» **Exercise objective**: Set down the final stretch of the data, from the line that holds "Task: Click the star favorites icon" through the last line, both included, with pictures left out.

» **Recorded information**:
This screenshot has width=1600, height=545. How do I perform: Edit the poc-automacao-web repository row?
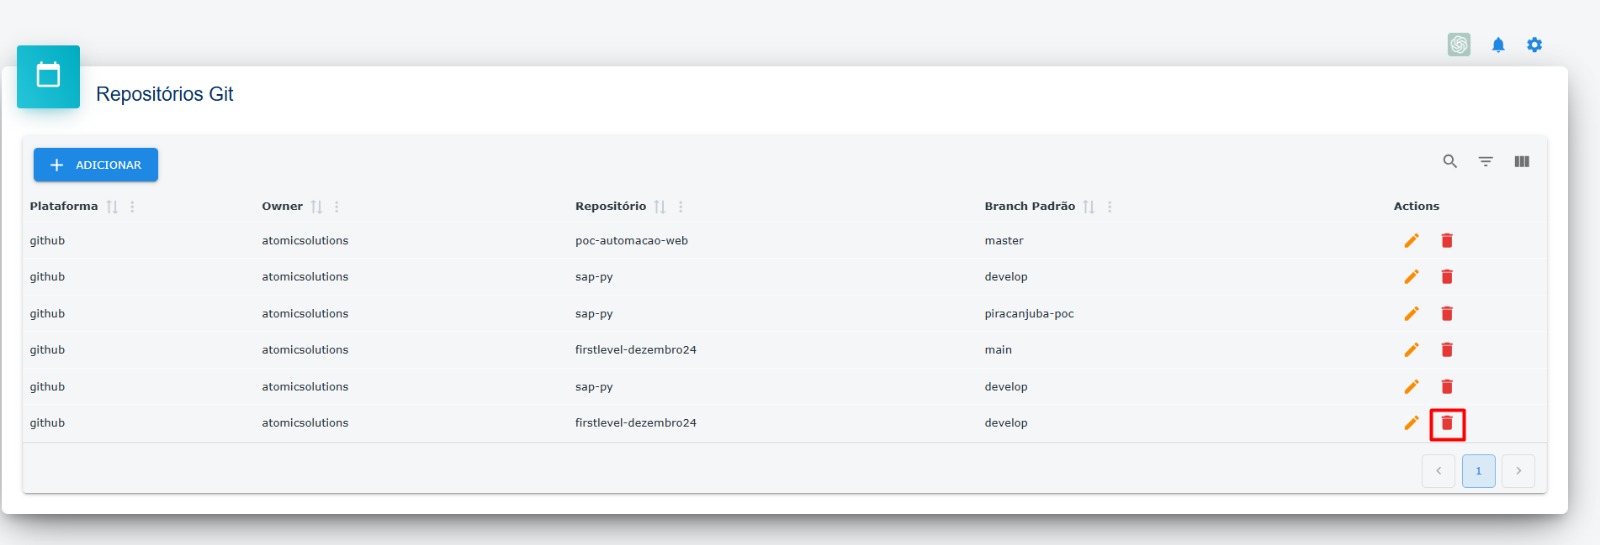tap(1411, 241)
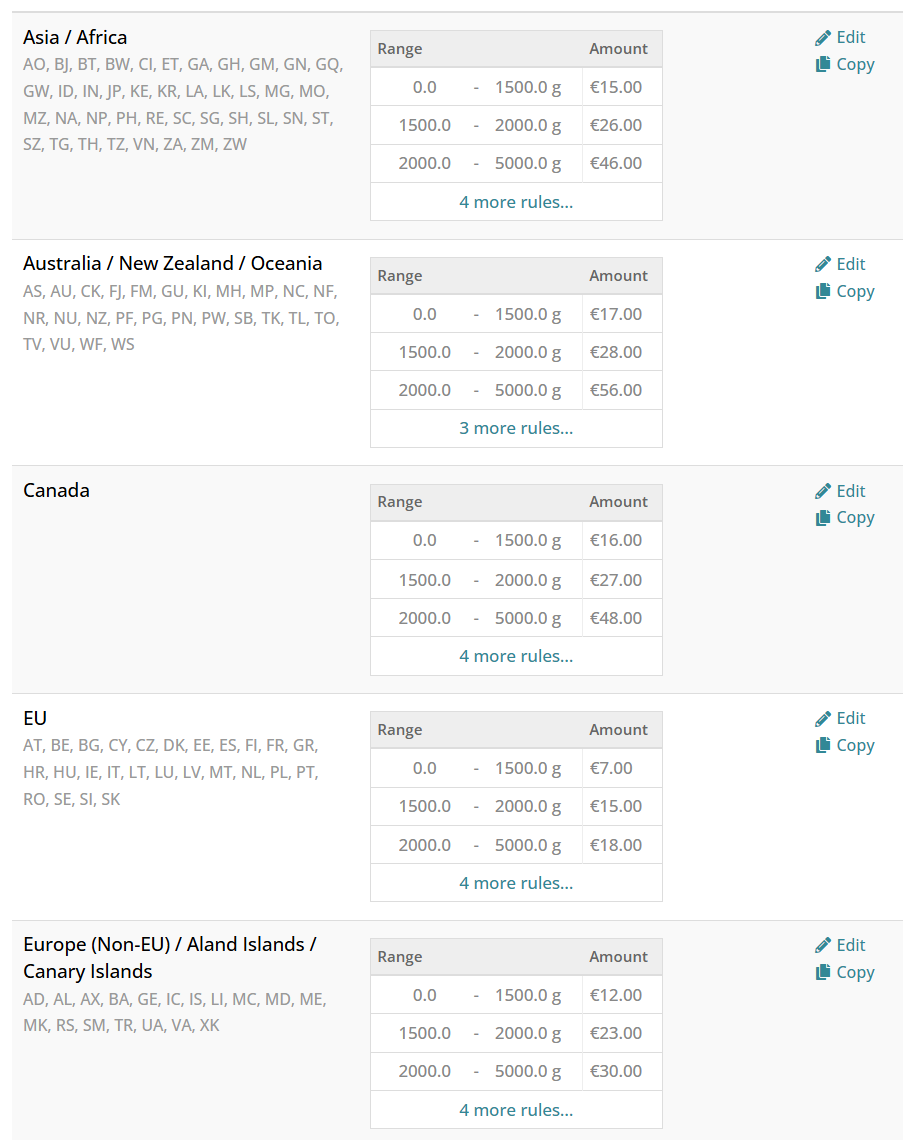Open the Edit link text for Canada
The width and height of the screenshot is (912, 1140).
tap(851, 491)
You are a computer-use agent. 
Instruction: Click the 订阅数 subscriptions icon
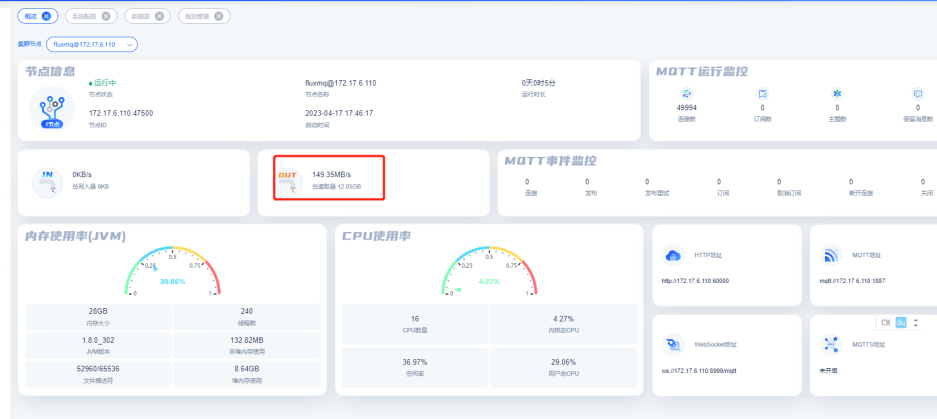[763, 93]
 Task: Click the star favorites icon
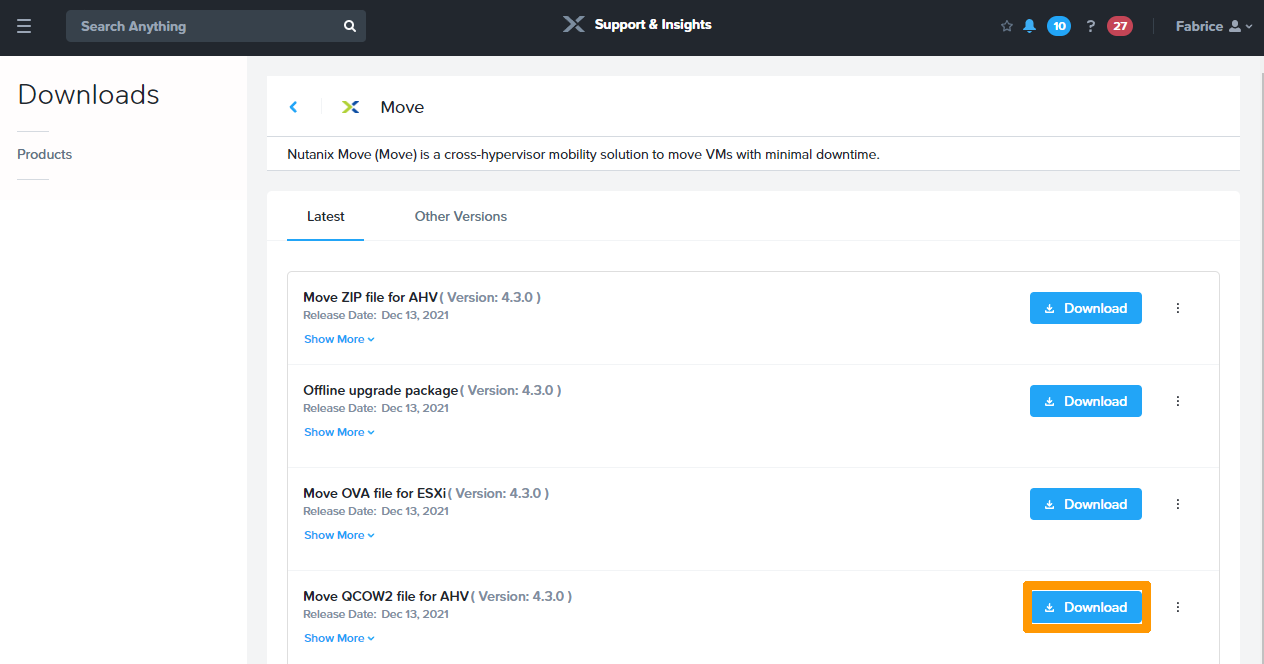click(x=1006, y=26)
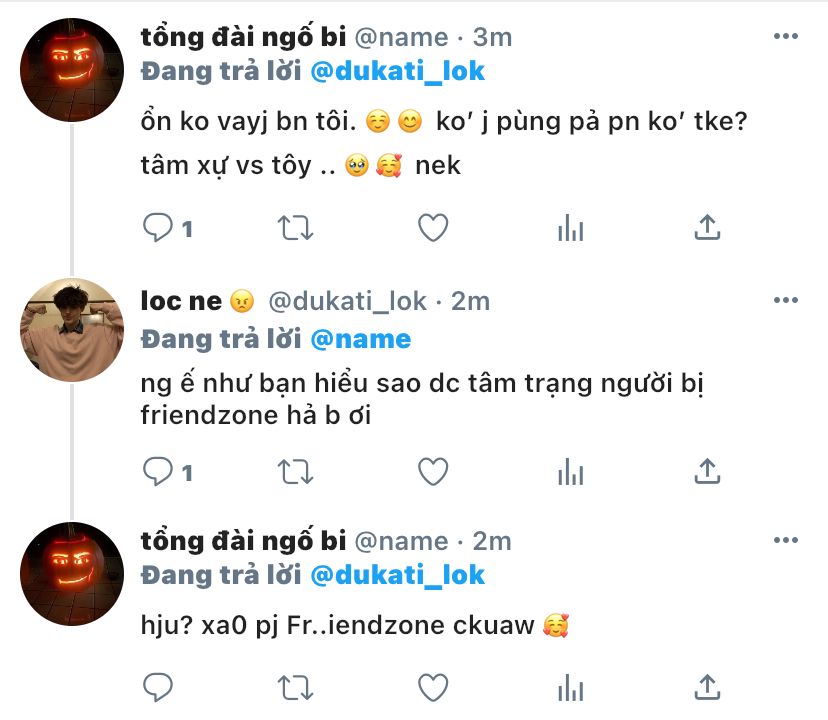This screenshot has width=828, height=720.
Task: Retweet the first tweet in the thread
Action: (x=294, y=228)
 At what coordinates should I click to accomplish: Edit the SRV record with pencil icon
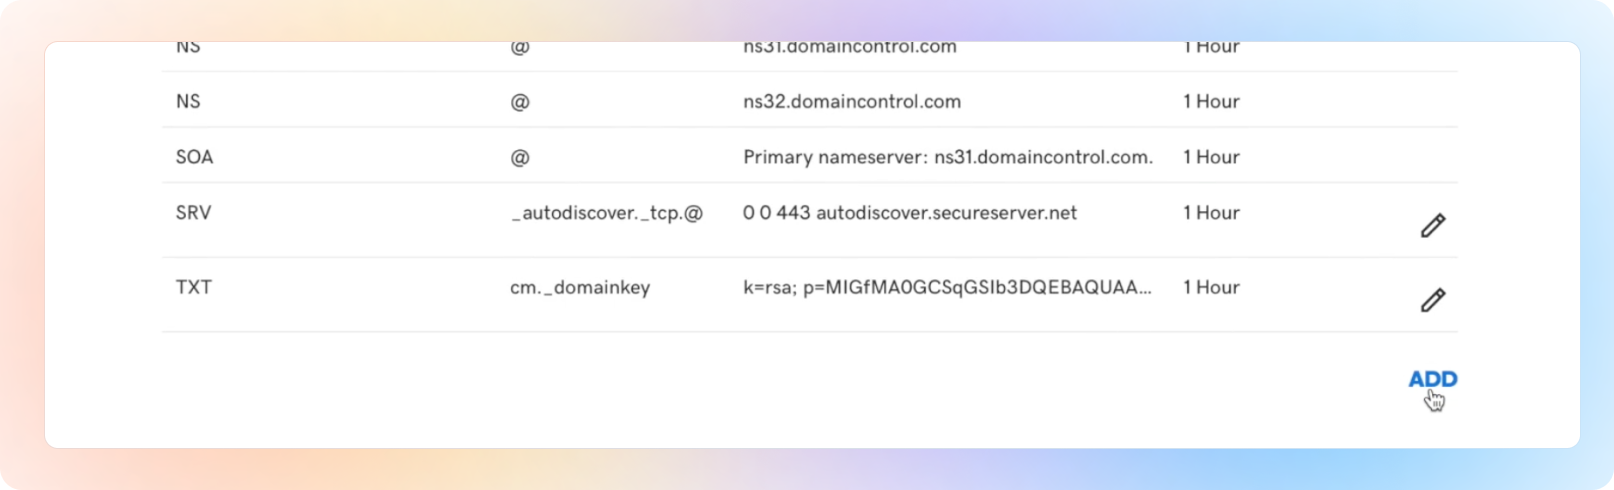[1433, 225]
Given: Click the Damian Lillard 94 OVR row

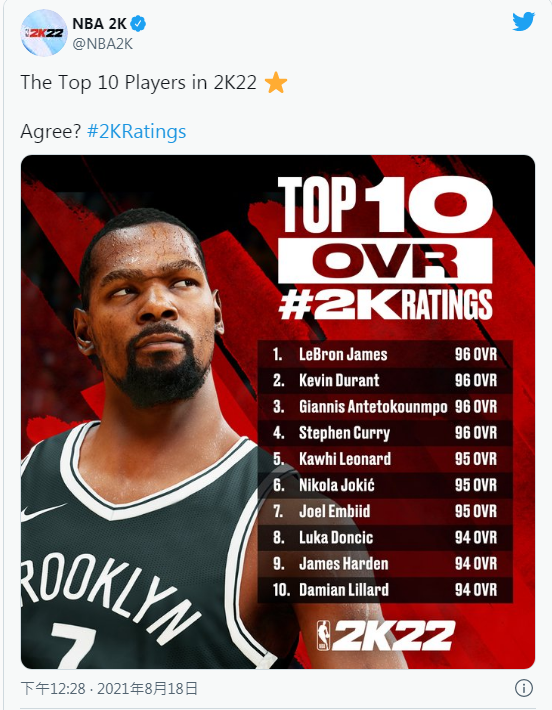Looking at the screenshot, I should tap(385, 590).
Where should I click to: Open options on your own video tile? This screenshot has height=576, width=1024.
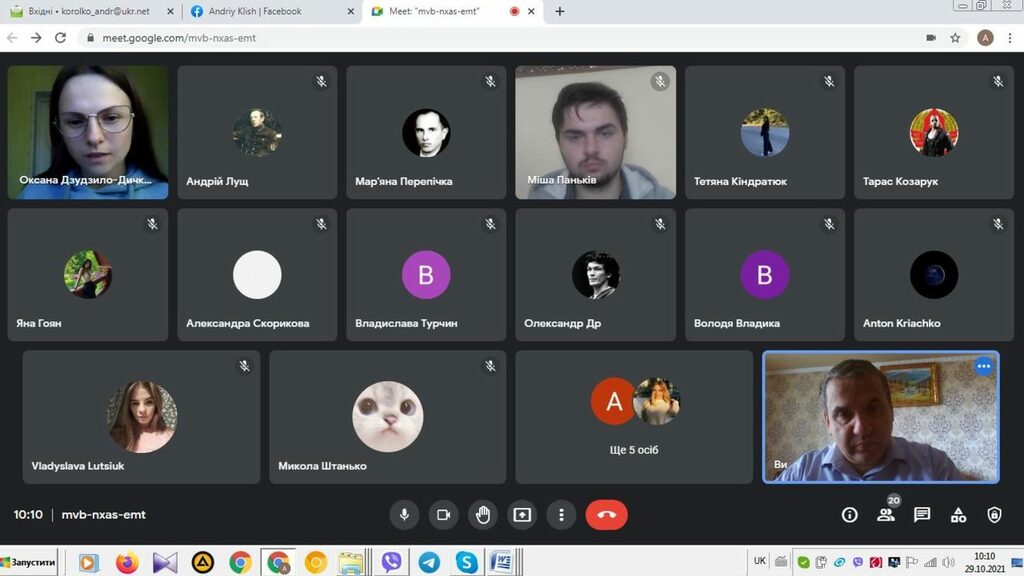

» **Exercise output**:
 Task: Click the star favorites icon
click(x=1006, y=26)
This screenshot has width=828, height=720.
Task: Retweet the first tweet in the thread
Action: (x=294, y=228)
 At what coordinates should I click to accomplish: Edit the SRV record with pencil icon
[1433, 225]
Given: Click the Damian Lillard 94 OVR row

Looking at the screenshot, I should tap(385, 590).
Where should I click to: Open options on your own video tile? This screenshot has height=576, width=1024.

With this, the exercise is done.